Esta semana, o Observatório Nacional da Luta contra a Pobreza e a Pordata confirmaram: Portugal continua a não conseguir travar a miséria. O número de pessoas em risco de pobreza e exclusão aumentou – tendência que o impacto da pandemia, em parte, justifica e a inflação agudiza. Vai piorar. As cadeias de supermercado dão nota de um aumento de furtos de bens alimentares, como o bacalhau ou as garrafas de azeite, e a imagem das latas de atum com alarme antirroubo comoveu o país por valer mais que mil palavras. Em Portugal, a pobreza é assim: silenciosa, envergonhada, escondida e enfiada num bolso roto para dar de comer aos filhos.
Quase metade da população nacional é fustigada pela pobreza. De acordo com o relatório do Observatório da Luta contra a Pobreza, há 4,4 milhões de pessoas pobres no país. Os apoios sociais (como, por exemplo, o Rendimento Social de Inserção) conseguem resgatar uma parte desta franja do limiar, nem de perto toda. Mesmo depois de aplicados os apoios, 1,9 milhões de pessoas continuam pobres. Sensivelmente um quinto da população. Este problema profundo e estrutural agrava-se com as crises, transcendendo-as, no entanto: se o fosso de desigualdade entre ricos e pobres continua a aumentar, não estamos perante um problema de escassez, mas de distribuição. E a distribuição cabe à política.
Ora, as medidas de combate à desigualdade pecam por insuficiência, ano após ano. Mostram-no o resultado de Portugal nos indicadores: subimos 5,8% no quoficiente de Gini e 13% no S80/S20. O fosso entre os vinte por cento mais ricos e os vinte por cento mais pobres continua a aumentar – sem que as medidas de combate à pandemia o tenham travado. Isto explica porque é que, defronte da mesma taxa de inflação, nem todos somos forçados a esconder pacotes de leite no casaco. Ou batatas, ou pão-de-forma. Infelizmente, preparamo-nos para seguir o mesmo caminho no combate à inflação.
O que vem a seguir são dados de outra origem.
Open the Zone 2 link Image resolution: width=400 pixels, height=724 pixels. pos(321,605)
Há cada vez mais pessoas incapazes de se alimentar condignamente, dada a perda real de valor nos salários. O salário mínimo (705€), por exemplo, tem hoje como valor real 639€ – o que representa uma perda superior a um salário inteiro ao fim do ano. O adiamento tardio das medidas de combate à inflação, a contenção nos apoios às populações vulneráveis e a atualização exígua das pensões e salários pagar-se-á com mais pobreza. Se a importância da redução do défice e dívida pública é consensual – objetivos para os quais o presente Orçamento do Estado é manifestamente vocacionado -, a pergunta aqui é então: quem paga? Num país de desigualdades crescentes, num contexto em que as grandes fortunas se agigantam, fará sentido imputar o custo aos mais vulneráveis? Às crianças pobres, aos jovens? Aos pais, aos pensionistas? Às classes médias depauperadas? Aos profissionais do setor público, pagos a tostões? De acordo com a Pordata, cerca de 20% das pessoas abaixo do limiar da pobreza são trabalhadores. O que nos diz isto sobre a urgência de rever a política de salários?
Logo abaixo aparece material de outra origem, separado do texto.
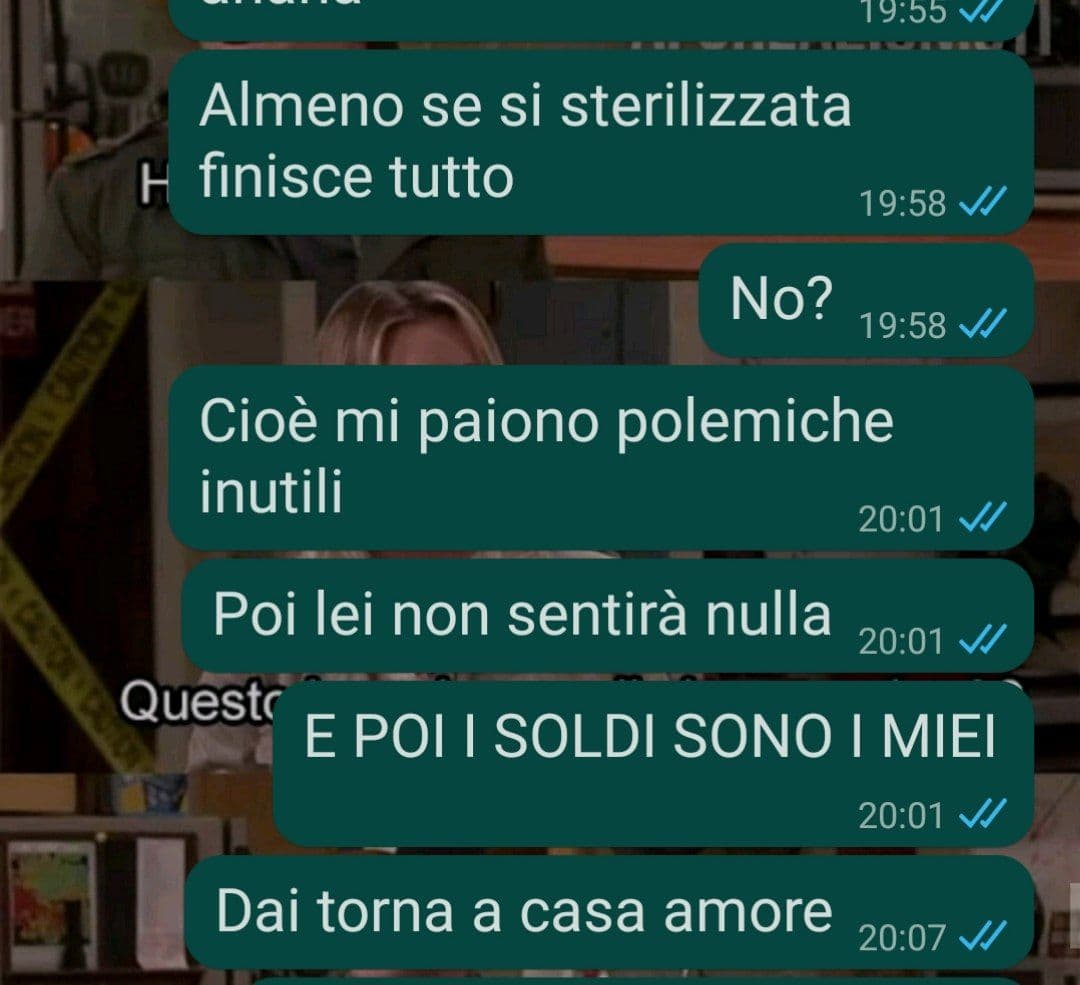The width and height of the screenshot is (1080, 985).
Task: Click read-receipt ticks beside 20:07 timestamp
Action: pos(984,935)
O mesmo para a Habitação, plano de uma crise sem precedentes que castiga os cidadãos e as famílias. O mesmo para a Educação, a Saúde, a Cultura, pilares fundamentais de serviço público – dimensões promotoras da mobilidade social, da coesão e da sustentabilidade socioeconómica do país. Portugal terá de aplicar os fundos europeus nestas áreas com estratégia, já na resposta à crise. Contudo, não será suficiente. Cabe ao Governo socialista fazer jus ao socialismo: combater a crise com medidas sociais fortes e políticas sérias de redistribuição. Isto sob pena de não sobrar remendo para o tecido social.
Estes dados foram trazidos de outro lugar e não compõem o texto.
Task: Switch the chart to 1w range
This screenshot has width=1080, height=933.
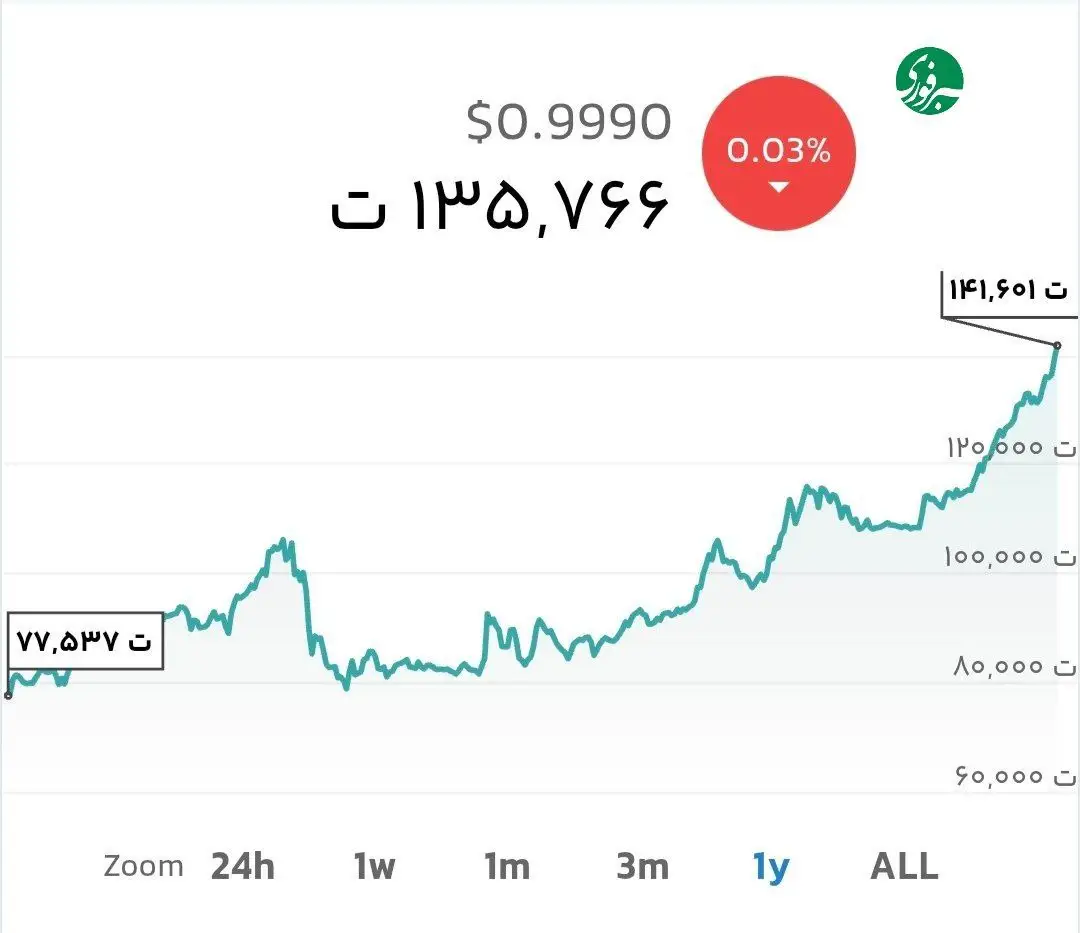Action: point(374,867)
A imagem da verdade inaceitável está em cada alarme colado em bens de primeira necessidade. A pobreza é uma vergonha estritamente coletiva: nunca para quem é pobre, sim para a sociedade que a permite. A miséria em 2022, num país desenvolvido, é sintoma de uma falha coletiva, que só a política poderá corrigir. Até lá, não haverá fome que não dê em silêncio. O silêncio doloroso da pobreza. Um silêncio sempre triste, sempre injusto, sempre insuportável.